> _PROBLEM TO SOLVE_
Pull every line holding the word "resolution" from the data below and copy it.

(Extracted data entries)

···

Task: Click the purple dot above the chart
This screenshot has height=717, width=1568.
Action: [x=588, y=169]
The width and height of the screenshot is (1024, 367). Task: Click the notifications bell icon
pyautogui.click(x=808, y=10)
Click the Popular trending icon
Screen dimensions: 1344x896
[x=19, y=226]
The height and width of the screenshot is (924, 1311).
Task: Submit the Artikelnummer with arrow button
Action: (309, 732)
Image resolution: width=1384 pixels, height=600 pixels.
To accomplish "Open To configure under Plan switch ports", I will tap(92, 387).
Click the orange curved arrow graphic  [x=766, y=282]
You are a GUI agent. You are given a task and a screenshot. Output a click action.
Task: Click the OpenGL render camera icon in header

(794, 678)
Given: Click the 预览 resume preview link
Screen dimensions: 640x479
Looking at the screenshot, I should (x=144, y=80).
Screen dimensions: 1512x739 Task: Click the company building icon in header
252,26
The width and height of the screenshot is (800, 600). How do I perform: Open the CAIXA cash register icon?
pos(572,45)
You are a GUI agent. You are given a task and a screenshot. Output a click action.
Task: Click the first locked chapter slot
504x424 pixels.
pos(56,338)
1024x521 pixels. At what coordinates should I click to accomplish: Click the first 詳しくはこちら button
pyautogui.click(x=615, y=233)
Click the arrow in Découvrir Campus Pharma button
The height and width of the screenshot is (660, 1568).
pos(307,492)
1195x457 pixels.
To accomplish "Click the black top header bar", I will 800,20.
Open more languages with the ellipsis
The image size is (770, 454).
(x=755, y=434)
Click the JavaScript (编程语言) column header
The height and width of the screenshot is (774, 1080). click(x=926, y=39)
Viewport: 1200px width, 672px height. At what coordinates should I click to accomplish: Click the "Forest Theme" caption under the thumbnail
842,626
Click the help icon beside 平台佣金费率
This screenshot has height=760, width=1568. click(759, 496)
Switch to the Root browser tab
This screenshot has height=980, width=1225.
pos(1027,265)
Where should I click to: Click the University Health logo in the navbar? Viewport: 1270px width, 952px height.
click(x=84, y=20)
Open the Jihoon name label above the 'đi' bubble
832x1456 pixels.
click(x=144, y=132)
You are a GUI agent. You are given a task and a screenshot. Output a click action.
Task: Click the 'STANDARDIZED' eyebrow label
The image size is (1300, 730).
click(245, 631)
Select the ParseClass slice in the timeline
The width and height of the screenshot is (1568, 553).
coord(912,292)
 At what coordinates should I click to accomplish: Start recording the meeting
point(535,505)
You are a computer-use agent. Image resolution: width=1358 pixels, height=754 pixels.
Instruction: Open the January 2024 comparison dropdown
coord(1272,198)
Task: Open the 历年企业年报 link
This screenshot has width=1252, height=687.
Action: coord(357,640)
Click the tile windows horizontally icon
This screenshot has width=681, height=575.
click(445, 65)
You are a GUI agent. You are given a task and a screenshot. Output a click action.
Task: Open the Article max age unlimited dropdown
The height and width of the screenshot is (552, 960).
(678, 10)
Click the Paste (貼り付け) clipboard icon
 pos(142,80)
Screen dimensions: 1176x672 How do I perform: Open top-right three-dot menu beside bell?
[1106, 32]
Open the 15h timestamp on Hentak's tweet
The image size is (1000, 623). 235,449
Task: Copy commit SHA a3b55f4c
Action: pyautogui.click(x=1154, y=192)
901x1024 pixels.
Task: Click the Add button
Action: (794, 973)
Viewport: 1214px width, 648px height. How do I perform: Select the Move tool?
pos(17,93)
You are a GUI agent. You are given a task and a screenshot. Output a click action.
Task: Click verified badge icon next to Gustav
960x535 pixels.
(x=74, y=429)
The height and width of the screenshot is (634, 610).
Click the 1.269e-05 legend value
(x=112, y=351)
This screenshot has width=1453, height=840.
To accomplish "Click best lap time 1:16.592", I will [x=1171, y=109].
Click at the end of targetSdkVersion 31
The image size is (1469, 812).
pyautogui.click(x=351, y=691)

···

> _WRITTEN SOLUTION_
Image resolution: width=1384 pixels, height=600 pixels.
You are a computer-use agent. Image resolution: width=1358 pixels, height=754 pixels.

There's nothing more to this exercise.